- [WHAT YOU WILL DO]
Gather up every line from the entries below that uses the word "target".

*** TASK INPUT

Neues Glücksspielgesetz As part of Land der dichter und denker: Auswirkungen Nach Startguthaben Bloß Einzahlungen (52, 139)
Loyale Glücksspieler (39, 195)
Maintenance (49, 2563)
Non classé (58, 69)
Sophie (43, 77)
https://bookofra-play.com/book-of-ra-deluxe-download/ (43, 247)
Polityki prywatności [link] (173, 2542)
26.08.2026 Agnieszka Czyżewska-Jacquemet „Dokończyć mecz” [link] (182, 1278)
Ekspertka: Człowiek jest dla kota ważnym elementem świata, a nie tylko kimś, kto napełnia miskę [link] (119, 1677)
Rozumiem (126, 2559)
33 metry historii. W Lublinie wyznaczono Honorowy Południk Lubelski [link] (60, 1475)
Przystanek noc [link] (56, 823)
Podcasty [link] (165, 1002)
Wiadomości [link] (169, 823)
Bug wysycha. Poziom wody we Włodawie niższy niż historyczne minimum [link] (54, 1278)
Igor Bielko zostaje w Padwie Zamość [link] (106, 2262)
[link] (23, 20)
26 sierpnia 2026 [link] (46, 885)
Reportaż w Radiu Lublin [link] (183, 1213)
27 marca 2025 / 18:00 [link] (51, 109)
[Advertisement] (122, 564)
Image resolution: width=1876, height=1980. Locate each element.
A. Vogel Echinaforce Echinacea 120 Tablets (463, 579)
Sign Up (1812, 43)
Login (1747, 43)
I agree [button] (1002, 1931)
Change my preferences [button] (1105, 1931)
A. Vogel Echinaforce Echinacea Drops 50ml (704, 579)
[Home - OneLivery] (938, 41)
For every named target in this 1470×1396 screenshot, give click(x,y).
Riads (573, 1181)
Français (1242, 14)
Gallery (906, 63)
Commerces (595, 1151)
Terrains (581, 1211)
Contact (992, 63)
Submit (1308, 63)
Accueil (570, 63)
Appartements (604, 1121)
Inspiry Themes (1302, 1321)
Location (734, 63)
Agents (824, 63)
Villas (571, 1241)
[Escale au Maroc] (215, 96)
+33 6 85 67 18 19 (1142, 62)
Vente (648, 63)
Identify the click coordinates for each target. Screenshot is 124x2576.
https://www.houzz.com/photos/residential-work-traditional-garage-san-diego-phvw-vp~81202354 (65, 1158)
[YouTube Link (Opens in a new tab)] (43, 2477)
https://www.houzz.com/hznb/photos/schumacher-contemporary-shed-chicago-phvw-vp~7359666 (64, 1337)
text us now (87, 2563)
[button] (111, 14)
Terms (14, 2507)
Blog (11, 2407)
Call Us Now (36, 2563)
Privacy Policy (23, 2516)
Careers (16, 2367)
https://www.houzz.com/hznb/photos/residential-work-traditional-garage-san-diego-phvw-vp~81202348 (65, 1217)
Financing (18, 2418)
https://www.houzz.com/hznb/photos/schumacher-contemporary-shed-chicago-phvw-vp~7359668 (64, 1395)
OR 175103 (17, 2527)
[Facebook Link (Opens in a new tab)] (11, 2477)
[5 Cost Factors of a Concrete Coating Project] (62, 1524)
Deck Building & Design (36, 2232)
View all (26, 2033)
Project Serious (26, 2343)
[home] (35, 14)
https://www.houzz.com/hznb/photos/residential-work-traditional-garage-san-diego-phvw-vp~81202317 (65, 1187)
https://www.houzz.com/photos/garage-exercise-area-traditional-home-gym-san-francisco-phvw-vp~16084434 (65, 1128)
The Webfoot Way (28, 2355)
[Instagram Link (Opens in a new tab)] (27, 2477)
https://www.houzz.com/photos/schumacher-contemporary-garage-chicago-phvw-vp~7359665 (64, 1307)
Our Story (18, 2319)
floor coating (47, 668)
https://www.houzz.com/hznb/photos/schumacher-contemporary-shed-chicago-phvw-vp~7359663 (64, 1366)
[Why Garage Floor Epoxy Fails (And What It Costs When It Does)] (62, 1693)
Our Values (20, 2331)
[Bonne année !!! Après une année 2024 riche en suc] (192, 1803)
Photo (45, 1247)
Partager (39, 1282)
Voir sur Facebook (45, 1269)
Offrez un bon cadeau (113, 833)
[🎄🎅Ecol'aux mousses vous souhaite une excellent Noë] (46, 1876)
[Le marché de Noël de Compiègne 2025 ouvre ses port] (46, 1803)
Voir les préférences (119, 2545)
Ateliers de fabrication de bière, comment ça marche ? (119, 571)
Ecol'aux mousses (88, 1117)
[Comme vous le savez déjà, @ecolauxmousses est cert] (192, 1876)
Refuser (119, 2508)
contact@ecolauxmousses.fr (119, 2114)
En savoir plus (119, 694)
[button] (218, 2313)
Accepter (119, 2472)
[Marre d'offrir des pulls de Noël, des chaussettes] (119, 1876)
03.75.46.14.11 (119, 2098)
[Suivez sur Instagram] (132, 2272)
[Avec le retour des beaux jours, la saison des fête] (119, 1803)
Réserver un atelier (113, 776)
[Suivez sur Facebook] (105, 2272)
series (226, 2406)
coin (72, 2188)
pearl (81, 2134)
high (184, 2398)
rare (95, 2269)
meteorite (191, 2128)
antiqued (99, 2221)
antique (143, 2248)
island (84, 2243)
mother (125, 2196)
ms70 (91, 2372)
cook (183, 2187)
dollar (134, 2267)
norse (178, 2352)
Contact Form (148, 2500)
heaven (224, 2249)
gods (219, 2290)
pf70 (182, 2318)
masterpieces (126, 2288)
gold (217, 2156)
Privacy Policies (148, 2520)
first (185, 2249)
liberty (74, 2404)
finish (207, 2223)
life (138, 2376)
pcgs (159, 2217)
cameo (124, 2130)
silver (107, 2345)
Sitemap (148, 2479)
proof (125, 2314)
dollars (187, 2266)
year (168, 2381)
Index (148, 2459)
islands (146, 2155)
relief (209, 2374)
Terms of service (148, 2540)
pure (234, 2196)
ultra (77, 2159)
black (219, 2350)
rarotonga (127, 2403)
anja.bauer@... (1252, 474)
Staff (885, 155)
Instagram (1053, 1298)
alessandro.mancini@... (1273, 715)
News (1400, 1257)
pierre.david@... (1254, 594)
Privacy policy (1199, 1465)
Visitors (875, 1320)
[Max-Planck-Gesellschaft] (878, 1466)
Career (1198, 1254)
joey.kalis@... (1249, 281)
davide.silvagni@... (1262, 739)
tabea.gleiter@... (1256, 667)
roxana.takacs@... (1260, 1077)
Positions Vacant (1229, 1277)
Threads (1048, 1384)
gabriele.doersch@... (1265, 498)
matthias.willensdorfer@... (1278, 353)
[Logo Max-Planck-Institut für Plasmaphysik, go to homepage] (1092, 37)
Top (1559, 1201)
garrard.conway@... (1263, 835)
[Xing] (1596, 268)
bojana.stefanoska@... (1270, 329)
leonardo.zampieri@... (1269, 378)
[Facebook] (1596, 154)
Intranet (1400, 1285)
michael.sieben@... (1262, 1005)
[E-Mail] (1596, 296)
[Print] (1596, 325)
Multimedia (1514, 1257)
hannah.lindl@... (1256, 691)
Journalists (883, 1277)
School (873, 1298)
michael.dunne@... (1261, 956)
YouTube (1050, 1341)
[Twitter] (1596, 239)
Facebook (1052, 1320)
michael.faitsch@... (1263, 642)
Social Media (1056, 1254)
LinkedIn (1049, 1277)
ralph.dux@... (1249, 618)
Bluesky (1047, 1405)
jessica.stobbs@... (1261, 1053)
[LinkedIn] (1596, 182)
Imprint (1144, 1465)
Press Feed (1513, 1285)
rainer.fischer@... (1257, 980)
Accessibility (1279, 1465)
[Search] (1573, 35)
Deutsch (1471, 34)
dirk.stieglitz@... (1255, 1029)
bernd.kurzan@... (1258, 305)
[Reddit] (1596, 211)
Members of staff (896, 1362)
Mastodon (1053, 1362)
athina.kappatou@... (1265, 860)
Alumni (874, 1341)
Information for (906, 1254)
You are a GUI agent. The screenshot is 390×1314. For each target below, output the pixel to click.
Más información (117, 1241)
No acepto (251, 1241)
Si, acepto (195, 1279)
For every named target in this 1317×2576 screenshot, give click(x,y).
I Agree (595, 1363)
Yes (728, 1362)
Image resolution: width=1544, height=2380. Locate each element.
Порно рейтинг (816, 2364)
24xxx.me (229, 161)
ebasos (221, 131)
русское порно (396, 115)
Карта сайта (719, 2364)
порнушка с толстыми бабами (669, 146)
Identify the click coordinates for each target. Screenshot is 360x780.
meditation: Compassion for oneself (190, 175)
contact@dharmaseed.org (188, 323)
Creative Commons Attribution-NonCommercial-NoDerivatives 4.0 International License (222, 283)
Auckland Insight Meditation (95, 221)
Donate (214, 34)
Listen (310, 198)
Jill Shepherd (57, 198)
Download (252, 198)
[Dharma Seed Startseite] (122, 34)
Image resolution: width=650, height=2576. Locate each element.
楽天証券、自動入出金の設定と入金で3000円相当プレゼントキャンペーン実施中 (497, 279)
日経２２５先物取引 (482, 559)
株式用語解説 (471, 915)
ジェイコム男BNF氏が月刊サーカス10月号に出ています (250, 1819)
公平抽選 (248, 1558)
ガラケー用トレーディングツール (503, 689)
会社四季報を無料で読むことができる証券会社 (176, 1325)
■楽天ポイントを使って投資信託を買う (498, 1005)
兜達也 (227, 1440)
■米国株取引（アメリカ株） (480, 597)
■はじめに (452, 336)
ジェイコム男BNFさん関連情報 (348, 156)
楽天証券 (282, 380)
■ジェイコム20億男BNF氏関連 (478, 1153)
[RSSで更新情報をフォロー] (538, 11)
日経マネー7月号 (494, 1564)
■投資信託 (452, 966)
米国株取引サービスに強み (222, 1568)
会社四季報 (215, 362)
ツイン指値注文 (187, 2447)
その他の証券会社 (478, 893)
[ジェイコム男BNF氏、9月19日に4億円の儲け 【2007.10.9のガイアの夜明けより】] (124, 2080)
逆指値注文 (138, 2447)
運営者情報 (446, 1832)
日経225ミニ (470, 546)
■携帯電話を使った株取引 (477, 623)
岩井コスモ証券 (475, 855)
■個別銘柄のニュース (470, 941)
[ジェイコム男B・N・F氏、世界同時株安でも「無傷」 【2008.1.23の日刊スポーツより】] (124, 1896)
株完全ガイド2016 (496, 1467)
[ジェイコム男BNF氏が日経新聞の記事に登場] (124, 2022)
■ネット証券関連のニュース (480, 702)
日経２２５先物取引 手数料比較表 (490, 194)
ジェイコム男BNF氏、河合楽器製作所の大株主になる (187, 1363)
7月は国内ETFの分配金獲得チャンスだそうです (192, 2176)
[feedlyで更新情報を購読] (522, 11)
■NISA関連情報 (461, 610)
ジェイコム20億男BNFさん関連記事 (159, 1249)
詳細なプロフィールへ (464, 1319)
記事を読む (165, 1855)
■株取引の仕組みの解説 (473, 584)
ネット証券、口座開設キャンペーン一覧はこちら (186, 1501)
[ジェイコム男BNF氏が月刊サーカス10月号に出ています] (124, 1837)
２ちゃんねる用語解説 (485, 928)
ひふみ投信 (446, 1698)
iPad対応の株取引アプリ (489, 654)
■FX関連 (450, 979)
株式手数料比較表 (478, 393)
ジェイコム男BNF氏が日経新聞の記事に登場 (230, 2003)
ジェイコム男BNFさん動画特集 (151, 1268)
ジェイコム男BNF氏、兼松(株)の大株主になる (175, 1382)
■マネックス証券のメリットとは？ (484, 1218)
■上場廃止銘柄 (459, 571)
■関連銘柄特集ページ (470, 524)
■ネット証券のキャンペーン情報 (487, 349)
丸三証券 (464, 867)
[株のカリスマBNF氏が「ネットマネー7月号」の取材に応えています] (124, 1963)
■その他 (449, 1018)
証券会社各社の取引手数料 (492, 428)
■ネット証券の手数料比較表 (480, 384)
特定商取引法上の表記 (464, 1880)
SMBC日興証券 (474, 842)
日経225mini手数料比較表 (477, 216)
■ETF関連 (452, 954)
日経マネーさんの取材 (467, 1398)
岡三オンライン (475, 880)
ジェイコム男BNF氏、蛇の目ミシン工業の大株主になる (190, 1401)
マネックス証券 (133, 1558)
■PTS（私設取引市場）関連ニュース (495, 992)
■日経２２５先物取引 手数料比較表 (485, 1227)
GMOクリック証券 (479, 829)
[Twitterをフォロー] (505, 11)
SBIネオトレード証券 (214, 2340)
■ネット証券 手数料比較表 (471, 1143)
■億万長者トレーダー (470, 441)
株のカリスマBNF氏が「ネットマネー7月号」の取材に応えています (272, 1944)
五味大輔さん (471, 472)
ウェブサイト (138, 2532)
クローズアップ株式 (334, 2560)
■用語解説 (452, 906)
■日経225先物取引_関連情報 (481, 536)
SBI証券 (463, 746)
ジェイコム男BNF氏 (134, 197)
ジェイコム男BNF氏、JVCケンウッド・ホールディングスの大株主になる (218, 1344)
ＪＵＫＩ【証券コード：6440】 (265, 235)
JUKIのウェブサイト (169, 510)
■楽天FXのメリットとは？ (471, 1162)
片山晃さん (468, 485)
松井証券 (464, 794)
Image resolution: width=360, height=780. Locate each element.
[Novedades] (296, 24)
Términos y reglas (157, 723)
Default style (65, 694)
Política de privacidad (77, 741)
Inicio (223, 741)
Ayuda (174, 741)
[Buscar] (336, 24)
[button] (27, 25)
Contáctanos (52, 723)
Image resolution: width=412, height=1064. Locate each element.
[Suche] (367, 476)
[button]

******

- [TASK RESULT]
For every named target in this 1470×1396 screenshot, give click(x,y).
Identify the click coordinates for each target. Screenshot is 124x2576.
You are a GUI agent. The screenshot is 390×1314. For each target below, output the pixel to click.
For every named target in this 1317×2576 screenshot, give click(x,y).
Identify the click coordinates for each target. Screenshot is 360x780.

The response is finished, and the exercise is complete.